Now really, where had that come from?
“Yes, we’ll have cake,” she said firmly, cutting generous slices of the molasses-dark gingerbread. She added some dried apricots from a china bowl. She handed him a plate and a silver fork, the tines glinting in the firelight. He accepted it, manners kicking in, no matter his current emotional state. She’d considered that kind of control a weakness
, but now she wondered.
“They say you’ll be the next First Legate, you or Daphne’s brother. How will that work with all of your other duties and … secrets?”
“Uncomfortably, I’m sure.” He offered her a ghost of a smile.
“Your family doesn’t seem the type to bow to the Order.”
He snorted. “You’ve the right of it.”
“I knew I liked them for a reason.” She had another bite of the cake, mind swirling with wolves, witches, and warlocks. “Why would Sophie steal Lilybeth’s bones?” she asked. “If it was even her?”
“She must be gathering power for a spell,” he answered.
Something about it tickled at the back of Gretchen’s mind but she couldn’t quite figure out why. It sounded familiar somehow.
“She’d have to be storing the magic somehow, wouldn’t she?”
“Yes, but we can’t seem to find her anywhere. It’s like she’s disappeared.” He swallowed another mouthful of gingerbread. “We assume she’s hiding inside Greymalkin House, where we can’t reach her.”
“How would she have gotten in?” She’d needed Emma for that, last time.
“Another good question.”
Gretchen surveyed the room as she ate. It was grand and imposing, full of books with gilded lettering and the smells of leather and smoke. A globe stood in one corner, along with a backgammon table and several chairs clustered around the stone grate. There was only the fire to light the room. She noted the empty coffee cups lined up on a shelf and wondered what made him fear to sleep.

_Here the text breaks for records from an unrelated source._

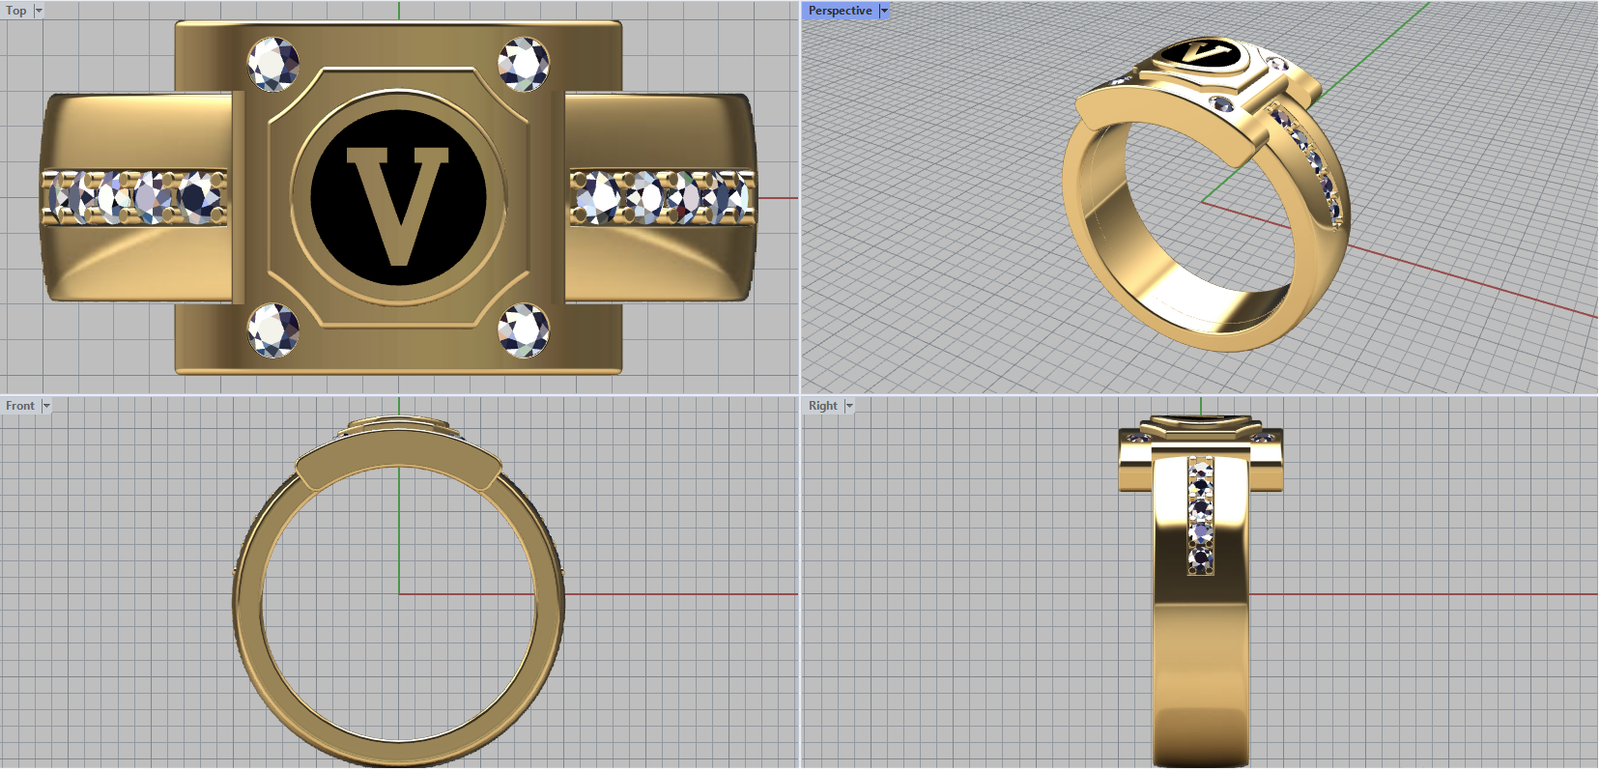Activate the Perspective viewport title
The height and width of the screenshot is (772, 1600).
(839, 11)
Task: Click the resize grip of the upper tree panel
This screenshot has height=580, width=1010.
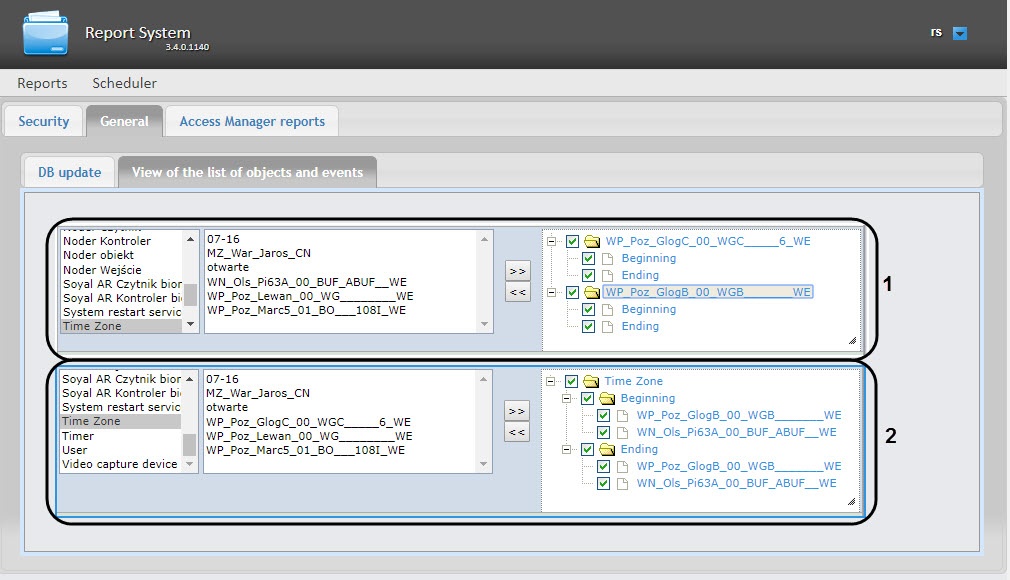Action: pos(852,341)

“You don’t approve,” Tobias said softly.
She looked at him in surprise. “What do you mean?”
“Of the library. You practically skipped through the family parlor upstairs with its dog-chewed table legs and clutter.”
“It’s comfortable. This is very grand, I’ll grant you, and believe me I’ve seen all the libraries in Mayfair, but how can you prefer it?”
“It’s simpler,” he replied.
“Is it?” She licked a grain of sugar off her lip. Tobias’s fork clattered against his plate. “Why’s that, I wonder?”